I have a couple more weeks here in the east and hoping I have a few fabulous sunny days.  I did get a preview of the fabulous days here but it was short lived.  I have a few weekend plans with friends the next couple of weekends.  Having lunch today with a friend in Kingston, NY, will be meeting a few friends I met while working at Amazon the following weekends.  I need to find an interesting adventure while out here also.  I have been thinking of doing a biplane ride of the Jersey coast.  For some reason riding in a biplane has been on my to do list.  Not sure how it got there since I hate to fly and hate heights... Guess if I get the good weather and the guts it will be quite the adventure. 

Saturday, May 3, 2014

On the road

I really enjoyed my few weeks in Kansas with my BFF.  Always have a good time with her and her family.  Had a lot of work to do while I was there but it felt good to be somewhere I would consider "home".

Last weekend I hit the road again to New Jersey to meet people I work with in person.  Not such an exciting road trip from the Midwest to the east coast... Probably because I have traveled that way many times.  I did stop and see the World's Largest Windchime in Casey Illinois.  Not terrible exciting but something to get off the bike for a moment and see.

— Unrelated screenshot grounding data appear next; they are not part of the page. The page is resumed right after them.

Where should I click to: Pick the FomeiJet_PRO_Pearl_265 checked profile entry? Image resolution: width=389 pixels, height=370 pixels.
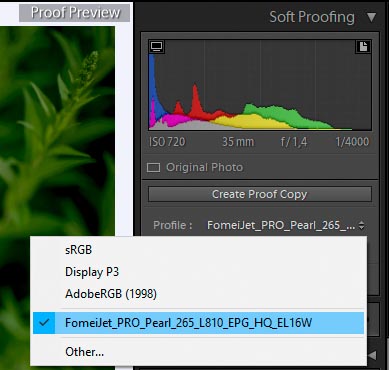(x=198, y=323)
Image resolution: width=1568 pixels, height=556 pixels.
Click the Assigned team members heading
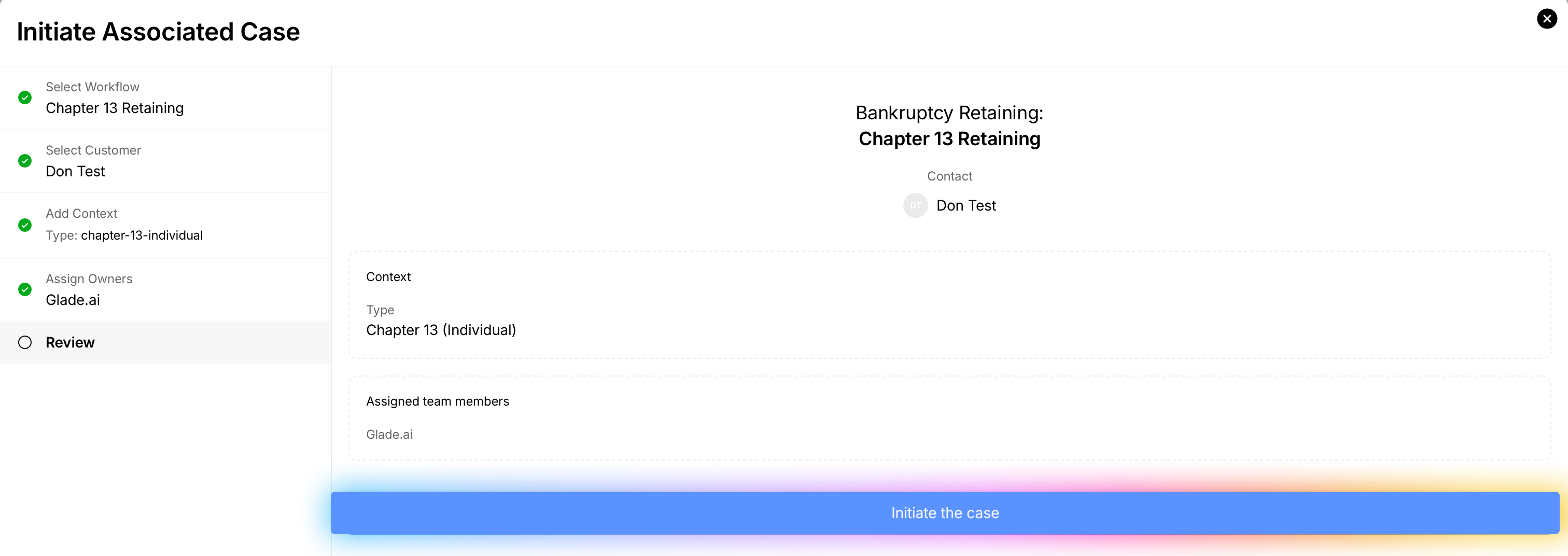click(x=437, y=401)
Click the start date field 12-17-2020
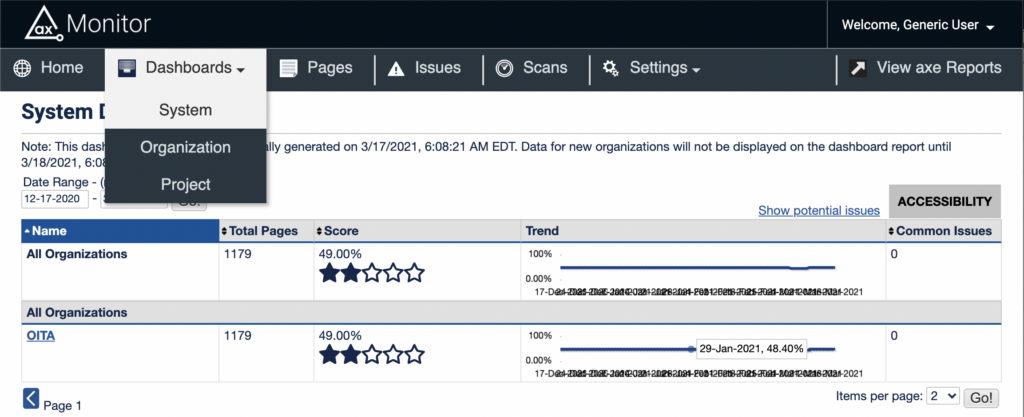 (x=53, y=199)
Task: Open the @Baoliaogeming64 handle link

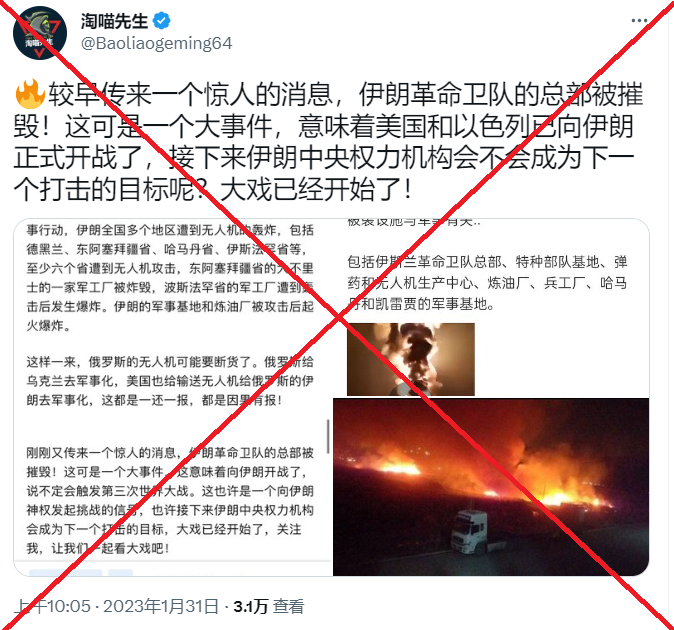Action: click(156, 43)
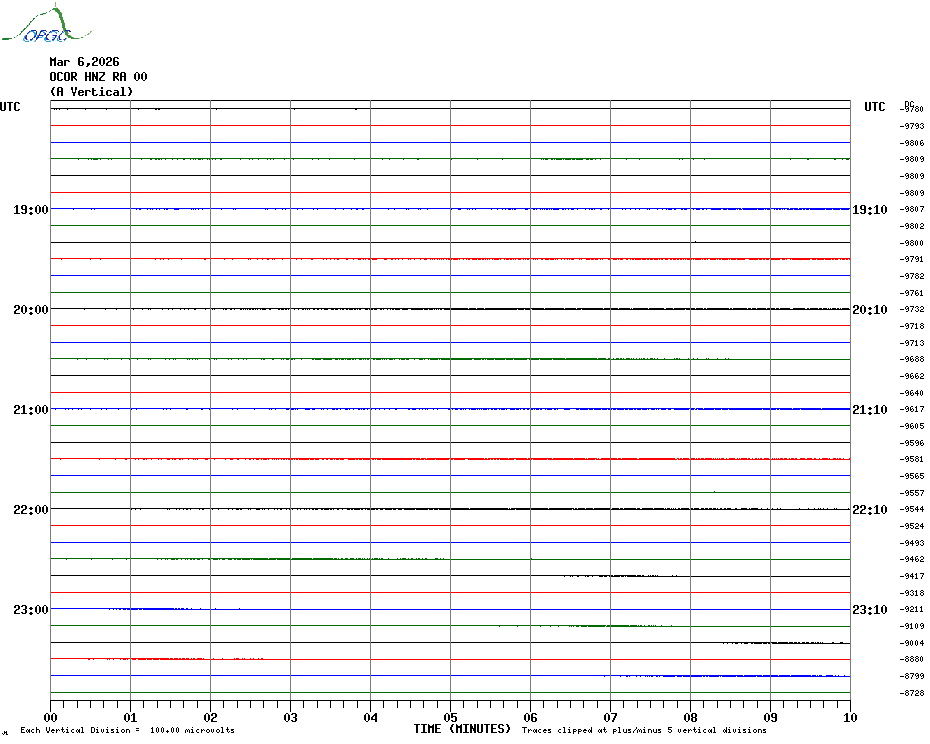Click the UTC label at top left
Screen dimensions: 930x744
coord(10,107)

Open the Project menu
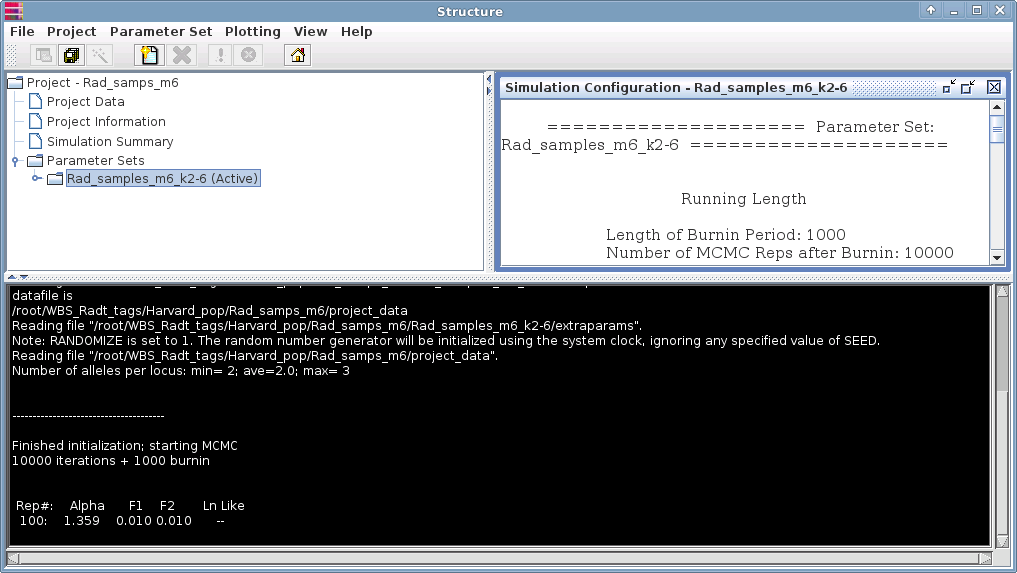(x=72, y=31)
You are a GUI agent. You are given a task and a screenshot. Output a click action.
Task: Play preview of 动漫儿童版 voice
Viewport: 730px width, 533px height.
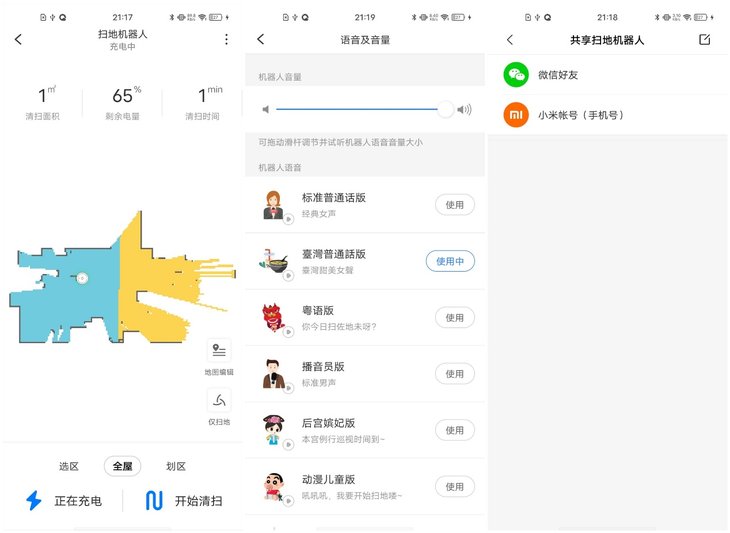[289, 500]
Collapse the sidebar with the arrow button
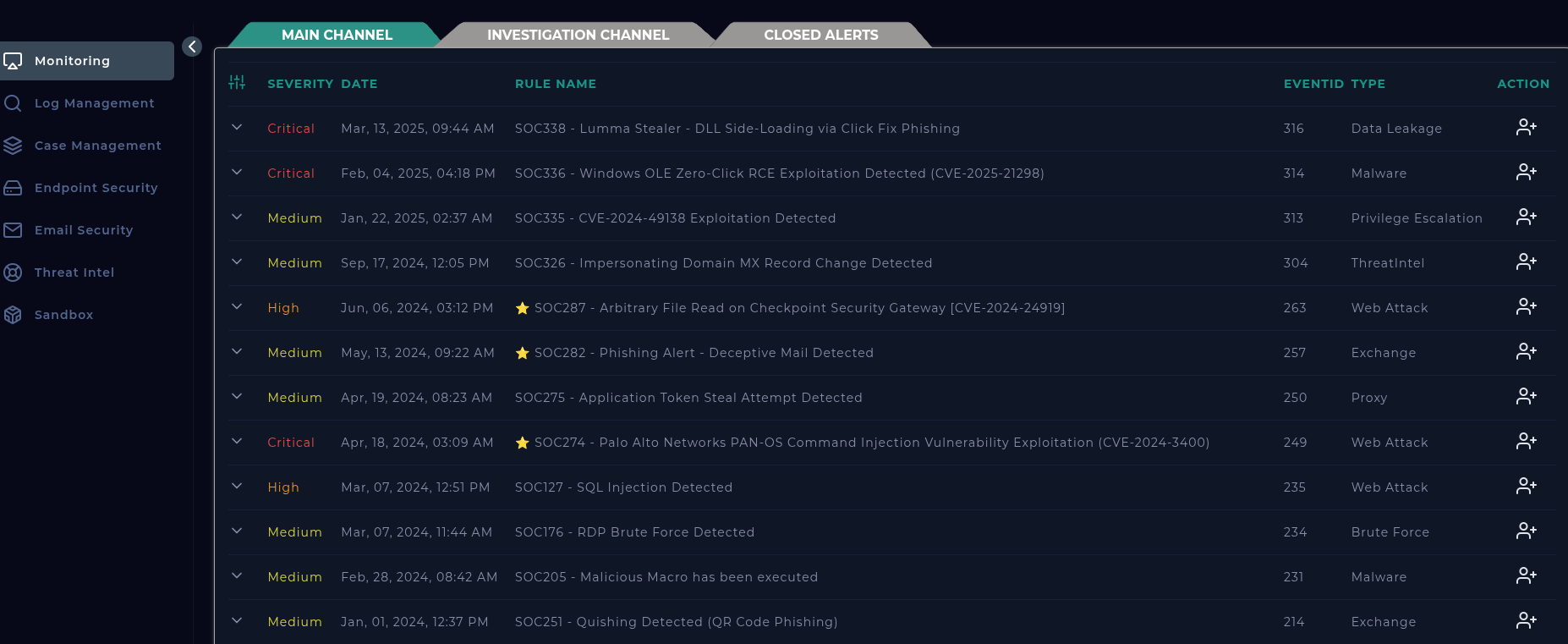The width and height of the screenshot is (1568, 644). 192,47
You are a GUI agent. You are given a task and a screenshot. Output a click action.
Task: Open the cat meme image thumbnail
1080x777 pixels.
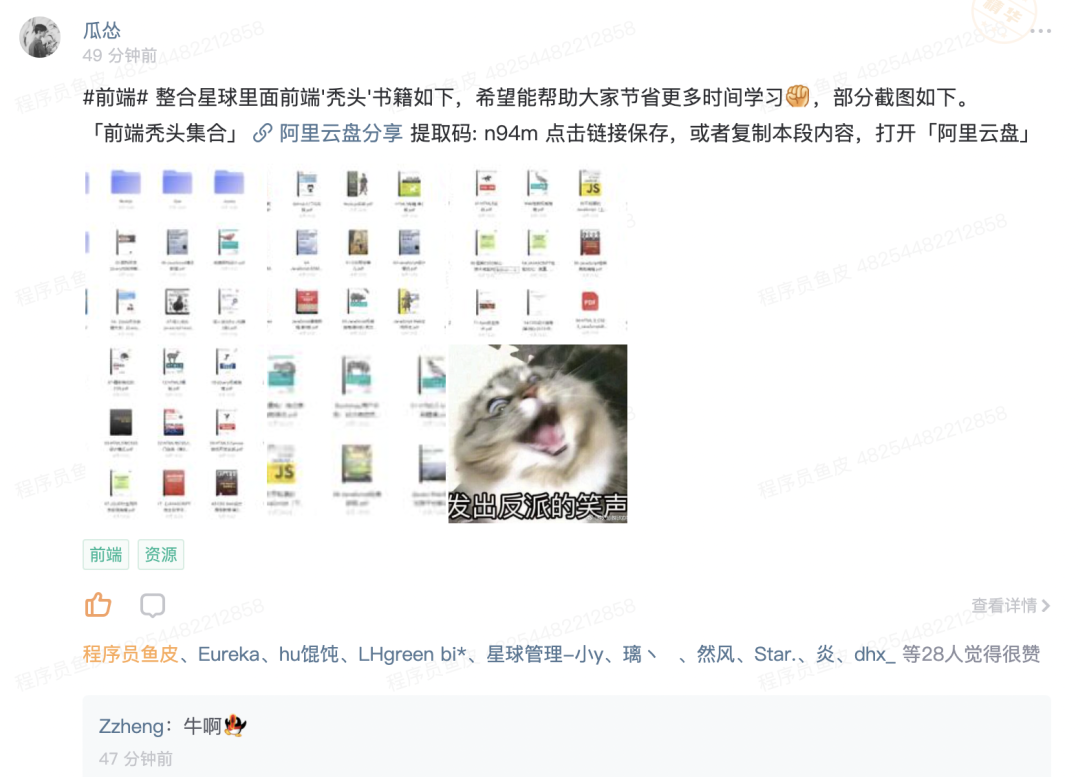pos(537,433)
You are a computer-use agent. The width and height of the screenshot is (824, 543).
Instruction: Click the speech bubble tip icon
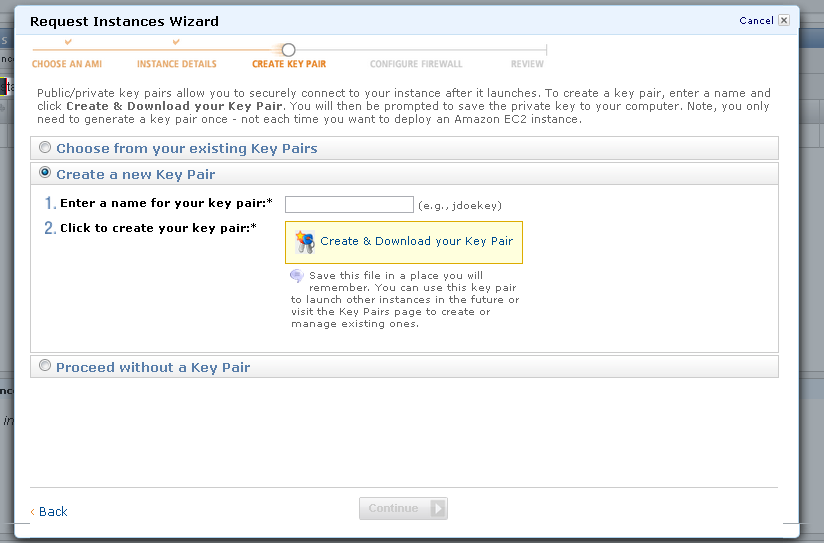(x=297, y=275)
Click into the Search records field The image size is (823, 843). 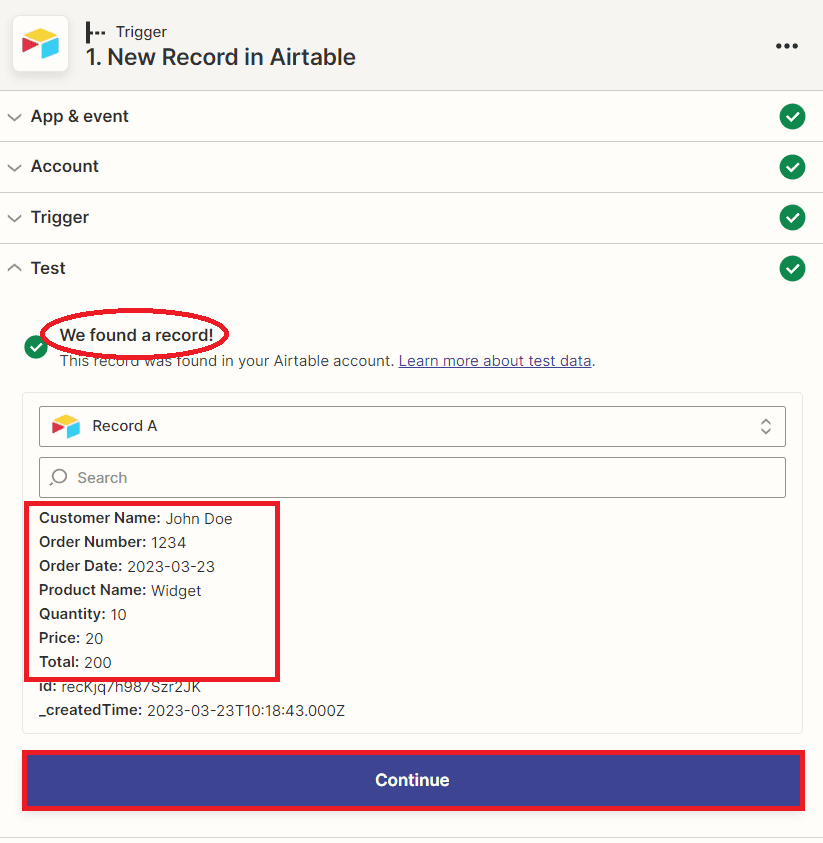coord(420,478)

I also saw this obscenely large cross in, I believe, Effington Illinois.  What the eff were they thinking?  Yes, let's destroy the land god made by putting up this huge cross...that will disrupt the creatures that god made and ruin the land that god made.  Sometimes I am not quite sure what is scarier on the road... Being in a "bad" part of town or being in an overly Christian town.  I honestly have the same heart pounding reaction to both and I don't want to be in either longer than I have to be.  That is what I thought about my ride to the east.  I never went thru a "bad" part of town but went thru many towns who feel the need to shove their ideas in your face.  I feel sad when I see things like that.  Maybe it is human nature to judge, feel you are the only one that is right, not see anything beyond yourself... Not that I never make judgements but when I realize I do I feel really bad.  I guess the first step is realizing the judgements we make.  Something I am working on myself.

Anywhos... I did have 3 of the most beautiful days of riding any biker could ask for.  Clear skies, perfect temperature and little to no wind.  Quite the difference from my trip from Arizona to Kansas with winds so strong I could barely keep us on the road.  Any which way I love my life on the road.